I remember as a Freshman all the Seniors told me that high school went very fast, that in the blink of an eye, you're a Senior and going to college. I didn't believe them. I thought to myself, no high school won't feel that way for me...impossible......

Well here I am with only 180 days left of school, I hope to make the best of them and to enjoy each and every one.

Homecoming, Soccer ending, Halloween, Thanksgiving, Christmas, New Year's, Midterms, Valentine's Day, Track Starting, St. Patrick's Day, Lent, Easter, My Birthday, Track ending, Finals


.....Graduation day

Tuesday, August 24, 2010

For the love of the game?

I have played soccer since I was four years old. When in 3rd grade I switched from Rec to Travel Soccer and played with (pretty much) the same fifteen girls for six years. My dad was my coach, and he tried to be fair by giving all the girls the same amount of playing time.

When I entered sixth grade, which is the middle school for my town I tried out for the school team-and made it. It had been the first time I played for a coach who was not my father, and we practiced everyday.....which for me was very surprising.
But I noticed something that my travel team didn't have...older girls and cattiness. I guess I was just an annoying little girl to them, (I was really innocent) and they didn't really like me. I tried talking to them, but I would often get back a snide remark or a hint to brush off. The games were also a lot harder and I became really really nervous; I was nervous to play in the games because if I made a mistake the other girls would say something. And everything they said shank in, shank in real deep. So my playing started to lack, and me and the other two younger girls would sit on the sidelines and be lucky if we played five minutes at the end. There were a couple games when I was never put in.
This new world was a giant slap in the face for me. The coach's desire to win was so much different than my dad's and I became really quiet and deeply hurt by everything the girls said and did against me. A deep sigh, a 'you got to get there next time' it all hurt.
I remember the first game I played, the coach put me in, and when I couldn't get to the ball in time, it went out of bounds. 'That's ok Kathleen,' is what my coach said but a girl from eighth grade jogged over to me, and said 'you have to get that.' This was the first time I realized that no matter what I did, any and every mistake I made would be held against me.
Every year it got better, until I was an eighth grader one of the old girls and one of the better players. I was actually voted to be a captain along with the other two girls who also played all three years with me.
But.....my one friend decided to play that year, and the other girls didn't like her. There was nothing I could do about it and I was torn between respect from them and keeping my friendship. I somehow did both. But she wanted to play goalie....she thought she could play goalie...and she sucked real bad. Now I know that it was never the goalie's fault, but she made us loss the game..and the girls were of course ruthless.

Questions
[a] Summarize the passage about high school and soccer in two sentences.
[b] In the passage about high school and soccer, who coached the writer's travel soccer team?
[c] Reproduce the passage about high school and soccer from "Every year it" to "of course ruthless.".

Dataset entries

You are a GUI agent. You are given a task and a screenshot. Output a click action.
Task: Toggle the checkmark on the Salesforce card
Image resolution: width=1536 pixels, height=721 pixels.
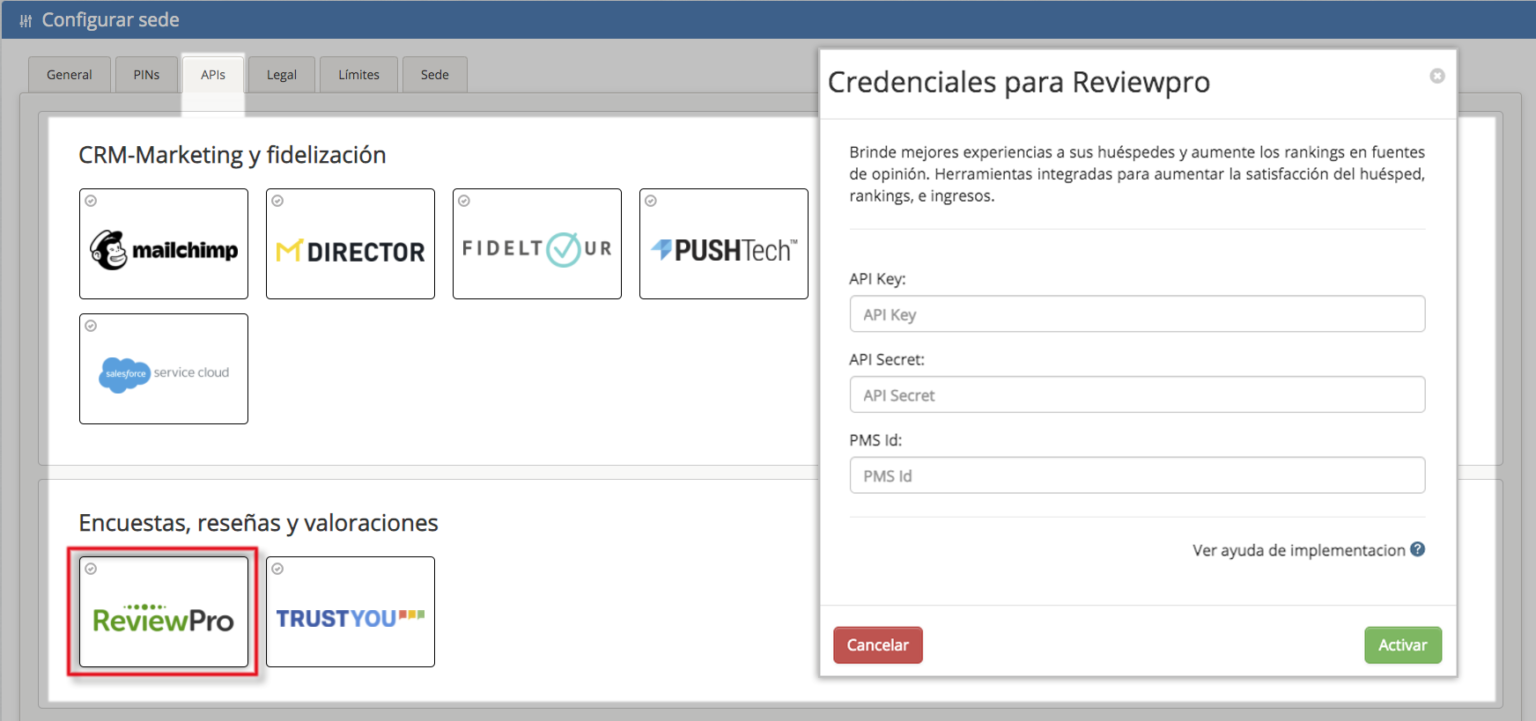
...
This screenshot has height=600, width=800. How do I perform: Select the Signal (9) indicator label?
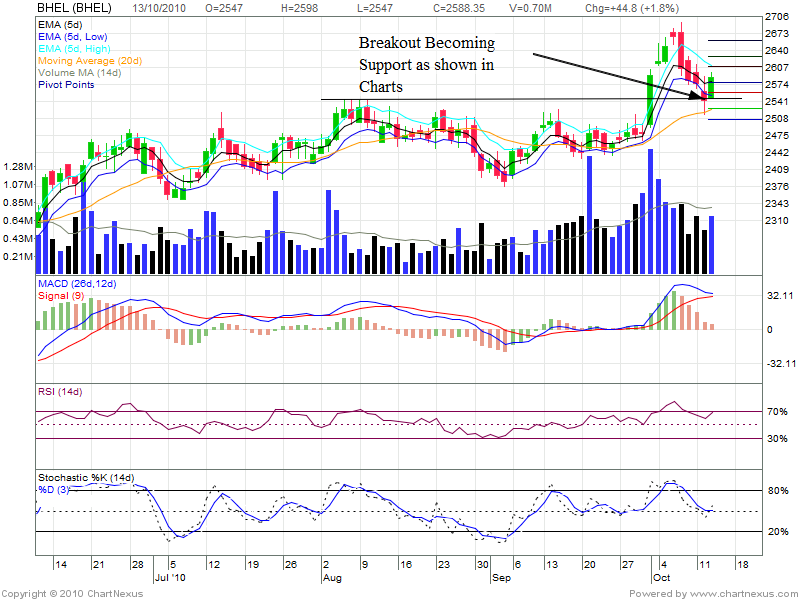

Solutions to the exercise
[a] The writer, now a senior with 180 days of school left, recalls not believing the seniors who said high school goes fast and lists the events still ahead before graduation day. Having played soccer since age four, the writer found the middle school team much harder because of unkind older girls, improved each year to become an eighth-grade captain, and then saw a friend who played goalie that year treated ruthlessly after a loss.

[b] The writer's dad coached the team.

[c]
Every year it got better, until I was an eighth grader one of the old girls and one of the better players. I was actually voted to be a captain along with the other two girls who also played all three years with me.
But.....my one friend decided to play that year, and the other girls didn't like her. There was nothing I could do about it and I was torn between respect from them and keeping my friendship. I somehow did both. But she wanted to play goalie....she thought she could play goalie...and she sucked real bad. Now I know that it was never the goalie's fault, but she made us loss the game..and the girls were of course ruthless.